The Nick Tosches Reader
This hefty tome was assembled by the author himself. Spanning over 30 years, it mixes, fiction, nonfiction and poetry, and is connected with newly rendered annotations prefacing some of the entries. What links all of this writing — from musical portraiture to memories of his own adolescent awakenings — is Tosches’ unfailing ability to drive on into the dark heart of whatever core humanity empowers each set of circumstances.

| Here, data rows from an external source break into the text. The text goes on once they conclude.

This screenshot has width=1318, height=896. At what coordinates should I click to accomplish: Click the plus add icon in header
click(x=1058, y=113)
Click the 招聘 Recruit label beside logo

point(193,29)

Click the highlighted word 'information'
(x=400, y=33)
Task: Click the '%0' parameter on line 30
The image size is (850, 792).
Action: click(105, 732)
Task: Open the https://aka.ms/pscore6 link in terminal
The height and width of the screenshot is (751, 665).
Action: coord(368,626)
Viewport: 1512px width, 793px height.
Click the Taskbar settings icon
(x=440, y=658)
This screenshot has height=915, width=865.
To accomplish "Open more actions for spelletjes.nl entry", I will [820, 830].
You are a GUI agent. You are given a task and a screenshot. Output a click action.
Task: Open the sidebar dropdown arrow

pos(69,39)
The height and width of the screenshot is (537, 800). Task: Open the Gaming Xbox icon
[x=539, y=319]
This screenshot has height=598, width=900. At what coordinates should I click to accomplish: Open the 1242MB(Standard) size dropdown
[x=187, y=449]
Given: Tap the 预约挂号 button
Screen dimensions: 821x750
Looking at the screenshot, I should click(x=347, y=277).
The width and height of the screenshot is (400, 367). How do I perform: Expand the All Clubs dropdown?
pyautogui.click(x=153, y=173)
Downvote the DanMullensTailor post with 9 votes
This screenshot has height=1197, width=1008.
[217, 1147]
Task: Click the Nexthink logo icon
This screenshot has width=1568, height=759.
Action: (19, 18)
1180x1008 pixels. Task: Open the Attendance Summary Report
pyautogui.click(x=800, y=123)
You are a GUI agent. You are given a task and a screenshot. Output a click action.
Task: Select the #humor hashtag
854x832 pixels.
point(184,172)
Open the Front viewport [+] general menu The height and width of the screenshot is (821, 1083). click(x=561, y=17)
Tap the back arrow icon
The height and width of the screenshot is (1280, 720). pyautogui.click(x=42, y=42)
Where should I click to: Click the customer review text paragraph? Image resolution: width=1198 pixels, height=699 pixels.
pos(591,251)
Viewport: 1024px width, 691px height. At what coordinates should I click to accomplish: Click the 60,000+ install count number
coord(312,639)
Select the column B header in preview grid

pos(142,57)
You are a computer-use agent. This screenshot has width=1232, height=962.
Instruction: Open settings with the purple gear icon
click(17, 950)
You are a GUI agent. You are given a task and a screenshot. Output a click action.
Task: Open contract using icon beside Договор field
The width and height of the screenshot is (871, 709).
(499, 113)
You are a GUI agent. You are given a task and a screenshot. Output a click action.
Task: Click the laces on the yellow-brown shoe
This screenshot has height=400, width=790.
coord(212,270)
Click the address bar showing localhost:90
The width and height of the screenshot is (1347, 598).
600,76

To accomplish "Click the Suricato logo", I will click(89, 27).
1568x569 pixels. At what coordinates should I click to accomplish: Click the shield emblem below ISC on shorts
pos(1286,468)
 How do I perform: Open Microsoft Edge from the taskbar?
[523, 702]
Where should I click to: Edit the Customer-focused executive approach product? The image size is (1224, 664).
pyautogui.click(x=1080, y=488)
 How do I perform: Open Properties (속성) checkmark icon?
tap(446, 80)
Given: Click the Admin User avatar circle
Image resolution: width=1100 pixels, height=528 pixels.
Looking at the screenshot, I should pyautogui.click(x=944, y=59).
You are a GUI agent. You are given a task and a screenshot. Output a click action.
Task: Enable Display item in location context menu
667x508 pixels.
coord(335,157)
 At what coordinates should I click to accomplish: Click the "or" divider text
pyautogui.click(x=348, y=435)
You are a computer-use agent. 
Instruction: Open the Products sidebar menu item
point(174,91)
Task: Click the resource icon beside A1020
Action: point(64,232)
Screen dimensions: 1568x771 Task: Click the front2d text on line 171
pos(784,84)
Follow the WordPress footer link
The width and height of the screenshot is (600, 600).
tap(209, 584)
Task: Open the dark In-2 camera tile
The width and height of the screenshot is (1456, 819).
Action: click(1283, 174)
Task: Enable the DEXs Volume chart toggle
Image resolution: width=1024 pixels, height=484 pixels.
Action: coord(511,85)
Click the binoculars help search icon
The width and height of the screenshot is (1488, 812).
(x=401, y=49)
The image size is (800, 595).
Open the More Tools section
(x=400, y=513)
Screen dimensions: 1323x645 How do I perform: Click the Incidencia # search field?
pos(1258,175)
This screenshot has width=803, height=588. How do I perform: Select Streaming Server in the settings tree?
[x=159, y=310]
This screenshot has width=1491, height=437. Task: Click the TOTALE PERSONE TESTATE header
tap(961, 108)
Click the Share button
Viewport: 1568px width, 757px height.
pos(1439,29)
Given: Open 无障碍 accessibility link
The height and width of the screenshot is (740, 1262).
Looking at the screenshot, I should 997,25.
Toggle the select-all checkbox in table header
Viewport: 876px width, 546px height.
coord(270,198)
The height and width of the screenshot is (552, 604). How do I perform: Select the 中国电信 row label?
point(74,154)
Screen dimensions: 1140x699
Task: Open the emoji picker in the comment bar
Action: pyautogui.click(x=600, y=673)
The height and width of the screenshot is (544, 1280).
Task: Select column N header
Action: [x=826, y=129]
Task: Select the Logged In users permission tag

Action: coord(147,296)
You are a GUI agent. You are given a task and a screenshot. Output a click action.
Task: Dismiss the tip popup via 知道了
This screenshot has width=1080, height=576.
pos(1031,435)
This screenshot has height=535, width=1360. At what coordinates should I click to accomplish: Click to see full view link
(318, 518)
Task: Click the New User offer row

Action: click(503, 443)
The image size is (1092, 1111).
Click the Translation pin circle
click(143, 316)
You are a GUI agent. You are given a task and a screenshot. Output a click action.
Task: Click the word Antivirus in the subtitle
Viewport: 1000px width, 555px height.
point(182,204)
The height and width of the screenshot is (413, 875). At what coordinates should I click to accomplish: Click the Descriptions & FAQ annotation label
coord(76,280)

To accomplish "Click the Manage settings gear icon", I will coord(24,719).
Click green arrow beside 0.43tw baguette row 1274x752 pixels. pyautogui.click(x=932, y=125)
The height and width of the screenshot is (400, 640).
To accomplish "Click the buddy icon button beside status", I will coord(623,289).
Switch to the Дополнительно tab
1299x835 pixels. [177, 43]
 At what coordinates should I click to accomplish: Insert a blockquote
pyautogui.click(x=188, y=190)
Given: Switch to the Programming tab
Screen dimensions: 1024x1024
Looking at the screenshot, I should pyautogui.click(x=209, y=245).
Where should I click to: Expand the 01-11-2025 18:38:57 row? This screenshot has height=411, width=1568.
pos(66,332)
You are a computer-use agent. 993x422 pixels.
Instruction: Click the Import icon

As his biographies of Jerry Lee Lewis and Dean Martin have proven, Tosches uses an inquiry into one person’s life to chart ever broader reaches, following compelling threads throughout our entire cultural landscape. His piece on Miles Davis begins with a razor-sharp take on the devalued currency of contemporary language, and in particular the word “art.” In “Good Book Made Better”, he offers a potently barbed but entirely reasonable set of suggestions for improving the Bible.
Throughout, his own linguistic construction and style always mirrors, bolsters and harmonizes with the subjects he’s examining. In the excerpt from the Lewis bio Hellfire, Tosches’ fearless invention oozes with the same natural swagger as his subject. Fascinated by the assorted demons who dogged the heels of his heroes, he wrestles with his own as well.
The overall breadth and variety of The Nick Tosches Reader makes for a layered experience full of surprises and astoundingly eloquent stop-and-read-it-again-out-loud passages. Full of rough-and-tumble grandeur, this book is not unlike a greatest hits box set, replete with outtakes, demos, rarities and crazy hopped-up live wires.